**Requirement**
Set every line of the listing down again, keeping it identical.

**Entries supplied**
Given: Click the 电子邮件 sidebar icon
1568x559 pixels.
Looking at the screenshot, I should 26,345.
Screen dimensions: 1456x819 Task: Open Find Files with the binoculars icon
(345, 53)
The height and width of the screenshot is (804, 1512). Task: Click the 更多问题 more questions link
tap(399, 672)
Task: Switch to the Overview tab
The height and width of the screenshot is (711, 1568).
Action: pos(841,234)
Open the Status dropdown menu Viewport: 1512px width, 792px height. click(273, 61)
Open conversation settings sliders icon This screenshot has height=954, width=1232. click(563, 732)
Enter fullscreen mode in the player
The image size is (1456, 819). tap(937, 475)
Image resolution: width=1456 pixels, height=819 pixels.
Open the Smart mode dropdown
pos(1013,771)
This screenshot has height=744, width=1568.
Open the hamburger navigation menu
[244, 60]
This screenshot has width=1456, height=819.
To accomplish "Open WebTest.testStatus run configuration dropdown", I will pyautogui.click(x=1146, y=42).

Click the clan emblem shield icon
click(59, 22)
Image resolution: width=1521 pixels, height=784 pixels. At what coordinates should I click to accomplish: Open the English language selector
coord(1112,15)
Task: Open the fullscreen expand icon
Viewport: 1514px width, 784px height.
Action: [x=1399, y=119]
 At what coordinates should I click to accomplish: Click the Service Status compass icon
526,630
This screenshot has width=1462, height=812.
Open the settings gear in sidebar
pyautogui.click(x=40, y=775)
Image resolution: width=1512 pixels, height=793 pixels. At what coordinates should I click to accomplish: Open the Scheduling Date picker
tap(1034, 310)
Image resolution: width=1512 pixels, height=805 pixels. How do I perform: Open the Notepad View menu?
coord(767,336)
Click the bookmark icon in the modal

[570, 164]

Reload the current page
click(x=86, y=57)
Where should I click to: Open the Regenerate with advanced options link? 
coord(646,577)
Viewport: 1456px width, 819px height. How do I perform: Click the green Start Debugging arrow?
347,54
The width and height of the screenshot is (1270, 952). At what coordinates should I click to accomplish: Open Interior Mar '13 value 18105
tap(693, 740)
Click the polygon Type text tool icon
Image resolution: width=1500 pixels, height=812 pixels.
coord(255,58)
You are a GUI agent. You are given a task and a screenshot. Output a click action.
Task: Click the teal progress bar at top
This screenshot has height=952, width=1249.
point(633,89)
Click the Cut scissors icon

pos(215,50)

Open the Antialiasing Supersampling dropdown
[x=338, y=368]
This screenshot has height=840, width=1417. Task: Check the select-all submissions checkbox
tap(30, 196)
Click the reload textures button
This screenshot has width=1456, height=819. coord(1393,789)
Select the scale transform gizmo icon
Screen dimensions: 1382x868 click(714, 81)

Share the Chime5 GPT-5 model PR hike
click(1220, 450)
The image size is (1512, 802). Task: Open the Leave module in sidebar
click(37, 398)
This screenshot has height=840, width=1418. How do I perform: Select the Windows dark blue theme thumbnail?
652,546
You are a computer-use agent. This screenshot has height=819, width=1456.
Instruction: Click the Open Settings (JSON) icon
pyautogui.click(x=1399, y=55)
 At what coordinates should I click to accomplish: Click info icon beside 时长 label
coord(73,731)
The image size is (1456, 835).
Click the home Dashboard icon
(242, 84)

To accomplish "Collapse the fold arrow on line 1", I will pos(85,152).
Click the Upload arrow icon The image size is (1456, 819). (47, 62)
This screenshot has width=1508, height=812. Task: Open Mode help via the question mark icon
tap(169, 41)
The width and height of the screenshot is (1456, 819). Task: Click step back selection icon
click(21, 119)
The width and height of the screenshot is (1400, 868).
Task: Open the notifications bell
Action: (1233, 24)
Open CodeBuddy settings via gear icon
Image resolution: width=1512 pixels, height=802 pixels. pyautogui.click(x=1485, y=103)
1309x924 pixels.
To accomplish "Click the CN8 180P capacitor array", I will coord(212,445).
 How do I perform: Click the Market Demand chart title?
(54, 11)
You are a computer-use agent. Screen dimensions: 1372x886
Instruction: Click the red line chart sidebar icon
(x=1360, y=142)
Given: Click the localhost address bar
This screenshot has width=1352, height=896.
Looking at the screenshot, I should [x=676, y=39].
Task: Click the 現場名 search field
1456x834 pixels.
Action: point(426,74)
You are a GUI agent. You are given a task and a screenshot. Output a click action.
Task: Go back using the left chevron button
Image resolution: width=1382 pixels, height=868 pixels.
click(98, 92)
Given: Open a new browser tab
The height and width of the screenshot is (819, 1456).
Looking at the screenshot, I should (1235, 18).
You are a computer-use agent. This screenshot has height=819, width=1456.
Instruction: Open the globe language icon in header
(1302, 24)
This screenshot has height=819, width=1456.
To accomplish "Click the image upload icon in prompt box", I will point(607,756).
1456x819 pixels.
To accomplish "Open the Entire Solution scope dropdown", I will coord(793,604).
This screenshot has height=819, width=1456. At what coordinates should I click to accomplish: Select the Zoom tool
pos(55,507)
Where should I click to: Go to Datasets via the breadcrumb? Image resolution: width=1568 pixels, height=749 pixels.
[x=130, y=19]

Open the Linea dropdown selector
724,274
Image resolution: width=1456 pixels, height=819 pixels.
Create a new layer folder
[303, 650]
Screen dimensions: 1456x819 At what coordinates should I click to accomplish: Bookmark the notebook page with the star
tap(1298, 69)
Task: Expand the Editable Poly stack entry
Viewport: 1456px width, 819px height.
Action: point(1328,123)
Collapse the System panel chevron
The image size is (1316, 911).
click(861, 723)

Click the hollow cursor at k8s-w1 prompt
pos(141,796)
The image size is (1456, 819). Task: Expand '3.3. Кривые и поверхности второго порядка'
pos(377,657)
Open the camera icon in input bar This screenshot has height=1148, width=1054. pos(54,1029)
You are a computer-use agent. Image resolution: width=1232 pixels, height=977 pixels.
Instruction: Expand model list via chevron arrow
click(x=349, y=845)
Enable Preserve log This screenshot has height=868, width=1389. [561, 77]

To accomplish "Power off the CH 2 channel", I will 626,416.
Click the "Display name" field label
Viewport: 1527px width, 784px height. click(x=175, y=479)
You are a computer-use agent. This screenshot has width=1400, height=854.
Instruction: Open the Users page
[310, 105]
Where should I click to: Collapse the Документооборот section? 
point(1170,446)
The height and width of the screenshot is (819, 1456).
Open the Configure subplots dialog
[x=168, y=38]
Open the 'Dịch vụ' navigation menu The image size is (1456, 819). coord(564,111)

**Written response**
Given: Click the 电子邮件 sidebar icon
1568x559 pixels.
Looking at the screenshot, I should 26,345.
Screen dimensions: 1456x819 Task: Open Find Files with the binoculars icon
(345, 53)
The height and width of the screenshot is (804, 1512). Task: Click the 更多问题 more questions link
tap(399, 672)
Task: Switch to the Overview tab
The height and width of the screenshot is (711, 1568).
Action: pos(841,234)
Open the Status dropdown menu Viewport: 1512px width, 792px height. click(273, 61)
Open conversation settings sliders icon This screenshot has height=954, width=1232. click(563, 732)
Enter fullscreen mode in the player
The image size is (1456, 819). tap(937, 475)
Image resolution: width=1456 pixels, height=819 pixels.
Open the Smart mode dropdown
pos(1013,771)
This screenshot has height=744, width=1568.
Open the hamburger navigation menu
[244, 60]
This screenshot has width=1456, height=819.
To accomplish "Open WebTest.testStatus run configuration dropdown", I will pyautogui.click(x=1146, y=42).

Click the clan emblem shield icon
click(59, 22)
Image resolution: width=1521 pixels, height=784 pixels. At what coordinates should I click to accomplish: Open the English language selector
coord(1112,15)
Task: Open the fullscreen expand icon
Viewport: 1514px width, 784px height.
Action: [x=1399, y=119]
 At what coordinates should I click to accomplish: Click the Service Status compass icon
526,630
This screenshot has width=1462, height=812.
Open the settings gear in sidebar
pyautogui.click(x=40, y=775)
Image resolution: width=1512 pixels, height=793 pixels. At what coordinates should I click to accomplish: Open the Scheduling Date picker
tap(1034, 310)
Image resolution: width=1512 pixels, height=805 pixels. How do I perform: Open the Notepad View menu?
coord(767,336)
Click the bookmark icon in the modal

[570, 164]

Reload the current page
click(x=86, y=57)
Where should I click to: Open the Regenerate with advanced options link? 
coord(646,577)
Viewport: 1456px width, 819px height. How do I perform: Click the green Start Debugging arrow?
347,54
The width and height of the screenshot is (1270, 952). At what coordinates should I click to accomplish: Open Interior Mar '13 value 18105
tap(693, 740)
Click the polygon Type text tool icon
Image resolution: width=1500 pixels, height=812 pixels.
coord(255,58)
You are a GUI agent. You are given a task and a screenshot. Output a click action.
Task: Click the teal progress bar at top
This screenshot has height=952, width=1249.
point(633,89)
Click the Cut scissors icon

pos(215,50)

Open the Antialiasing Supersampling dropdown
[x=338, y=368]
This screenshot has height=840, width=1417. Task: Check the select-all submissions checkbox
tap(30, 196)
Click the reload textures button
This screenshot has width=1456, height=819. coord(1393,789)
Select the scale transform gizmo icon
Screen dimensions: 1382x868 click(714, 81)

Share the Chime5 GPT-5 model PR hike
click(1220, 450)
The image size is (1512, 802). Task: Open the Leave module in sidebar
click(37, 398)
This screenshot has height=840, width=1418. How do I perform: Select the Windows dark blue theme thumbnail?
652,546
You are a computer-use agent. This screenshot has height=819, width=1456.
Instruction: Click the Open Settings (JSON) icon
pyautogui.click(x=1399, y=55)
 At what coordinates should I click to accomplish: Click info icon beside 时长 label
coord(73,731)
The image size is (1456, 835).
Click the home Dashboard icon
(242, 84)

To accomplish "Collapse the fold arrow on line 1", I will pos(85,152).
Click the Upload arrow icon The image size is (1456, 819). (47, 62)
This screenshot has width=1508, height=812. Task: Open Mode help via the question mark icon
tap(169, 41)
The width and height of the screenshot is (1456, 819). Task: Click step back selection icon
click(21, 119)
The width and height of the screenshot is (1400, 868).
Task: Open the notifications bell
Action: (1233, 24)
Open CodeBuddy settings via gear icon
Image resolution: width=1512 pixels, height=802 pixels. pyautogui.click(x=1485, y=103)
1309x924 pixels.
To accomplish "Click the CN8 180P capacitor array", I will coord(212,445).
 How do I perform: Click the Market Demand chart title?
(54, 11)
You are a computer-use agent. Screen dimensions: 1372x886
Instruction: Click the red line chart sidebar icon
(x=1360, y=142)
Given: Click the localhost address bar
This screenshot has width=1352, height=896.
Looking at the screenshot, I should [x=676, y=39].
Task: Click the 現場名 search field
1456x834 pixels.
Action: point(426,74)
You are a GUI agent. You are given a task and a screenshot. Output a click action.
Task: Go back using the left chevron button
Image resolution: width=1382 pixels, height=868 pixels.
click(98, 92)
Given: Open a new browser tab
The height and width of the screenshot is (819, 1456).
Looking at the screenshot, I should (1235, 18).
You are a computer-use agent. This screenshot has height=819, width=1456.
Instruction: Open the globe language icon in header
(1302, 24)
This screenshot has height=819, width=1456.
To accomplish "Click the image upload icon in prompt box", I will point(607,756).
1456x819 pixels.
To accomplish "Open the Entire Solution scope dropdown", I will coord(793,604).
This screenshot has height=819, width=1456. At what coordinates should I click to accomplish: Select the Zoom tool
pos(55,507)
Where should I click to: Go to Datasets via the breadcrumb? Image resolution: width=1568 pixels, height=749 pixels.
[x=130, y=19]

Open the Linea dropdown selector
724,274
Image resolution: width=1456 pixels, height=819 pixels.
Create a new layer folder
[303, 650]
Screen dimensions: 1456x819 At what coordinates should I click to accomplish: Bookmark the notebook page with the star
tap(1298, 69)
Task: Expand the Editable Poly stack entry
Viewport: 1456px width, 819px height.
Action: point(1328,123)
Collapse the System panel chevron
The image size is (1316, 911).
click(861, 723)

Click the hollow cursor at k8s-w1 prompt
pos(141,796)
The image size is (1456, 819). Task: Expand '3.3. Кривые и поверхности второго порядка'
pos(377,657)
Open the camera icon in input bar This screenshot has height=1148, width=1054. pos(54,1029)
You are a computer-use agent. Image resolution: width=1232 pixels, height=977 pixels.
Instruction: Expand model list via chevron arrow
click(x=349, y=845)
Enable Preserve log This screenshot has height=868, width=1389. [561, 77]

To accomplish "Power off the CH 2 channel", I will 626,416.
Click the "Display name" field label
Viewport: 1527px width, 784px height. click(x=175, y=479)
You are a computer-use agent. This screenshot has width=1400, height=854.
Instruction: Open the Users page
[310, 105]
Where should I click to: Collapse the Документооборот section? 
point(1170,446)
The height and width of the screenshot is (819, 1456).
Open the Configure subplots dialog
[x=168, y=38]
Open the 'Dịch vụ' navigation menu The image size is (1456, 819). coord(564,111)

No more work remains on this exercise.